RecentChanges very slow on Wikidata when RCFilters beta is enabled
Closed, ResolvedPublic

Description

I have reports from users who have a very slow loading time (30 seconds or more) for some particular filters combinations.

  • On Wikidata
    • add Unpatrolled to Default filters
    • remove Unpatrolled to Default filters
    • add Newcomers to Default filters
    • remove Newcomers to Default filters

I'll probably add more later.

Restricted Application added a project: Collaboration-Team-Triage. · View Herald TranscriptJul 7 2017, 4:18 PM
Restricted Application added a subscriber: Aklapper. · View Herald Transcript
Catrope renamed this task from Some filters or combinaisons of filters are really slow to load to Some filters or combinations of filters are really slow to load.Jul 11 2017, 5:49 PM

It looks like RC is slow on Wikidata no matter what you do, but only if the RCFilters beta feature is enabled.

Catrope renamed this task from Some filters or combinations of filters are really slow to load to RecentChanges very slow on Wikidata when RCFilters beta is enabled.Jul 11 2017, 5:56 PM
Etonkovidova added a comment.EditedJul 11 2017, 7:09 PM

Checked wikidata (wmf.7) - it seems that all filter selection on wikidata takes twice as much time to fetch the results comparing to enwiki (checked for default of 50 results for 7 days).

This is because the ChangeTags::tagUsageStatistics() query takes 33 seconds. The caching for it appears to not be working, or we wouldn't experience this slowness on every single request, but making one req every 5 minutes be slow is also bad.

@Krinkle presciently made me fix this last week in https://gerrit.wikimedia.org/r/#/c/363969/ , which will roll out to Wikidata in tomorrow's train.

I think this is a pretty compelling case to move https://gerrit.wikimedia.org/r/#/c/334337/ along.

This also means that we probably need to drop our call to tagUsageStatistics() in RCFilters for the time being, which would mean we wouldn't be able to sort tags by popularity. I was afraid we would also not be able to list all tags, but since we limit ourselves to active tags anyway that shouldn't be an issue.

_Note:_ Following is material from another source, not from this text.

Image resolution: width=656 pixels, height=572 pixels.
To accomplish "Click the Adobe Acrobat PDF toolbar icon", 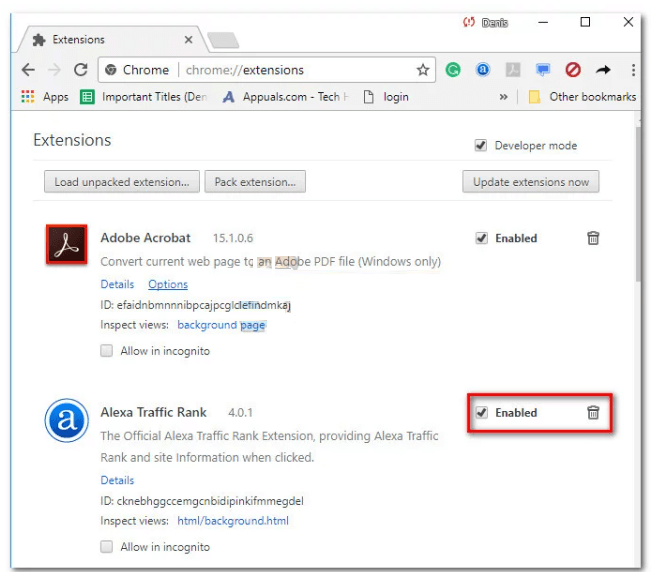I will point(512,70).
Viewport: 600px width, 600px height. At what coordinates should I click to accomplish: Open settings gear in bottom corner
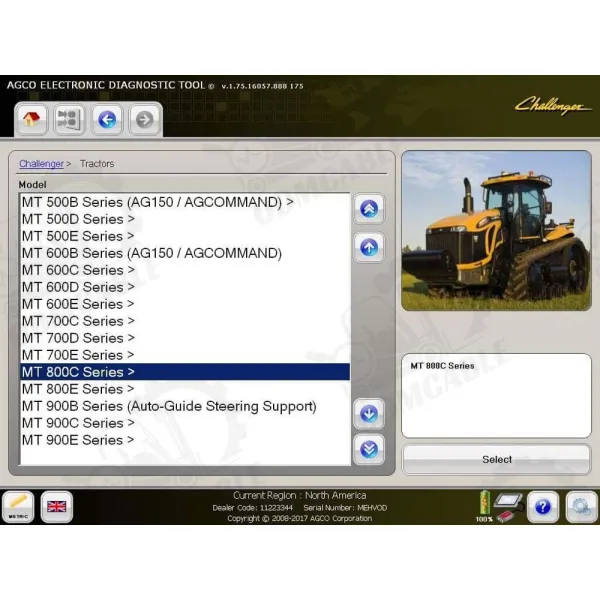pos(580,506)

In T169997#3428489, @Catrope wrote:

This also means ...we wouldn't be able to sort tags by popularity.

So, a few questions:

  • How, then, should we then order tags? Alphabetically, by Tag Name, I suppose?
  • If we do that, is it possible/acceptable to put tags whose name begins with a number last instead of first? (I just think the order of the list will be more instantly clear if the first entries aren't a bunch of numbers. E.g., on en.wiki, the tag "2017", then "2017 Source Edit."
  • I assume this won't screw up our ability to show only Active tags? (i.e., you don't need the count to know if it's Active, right?)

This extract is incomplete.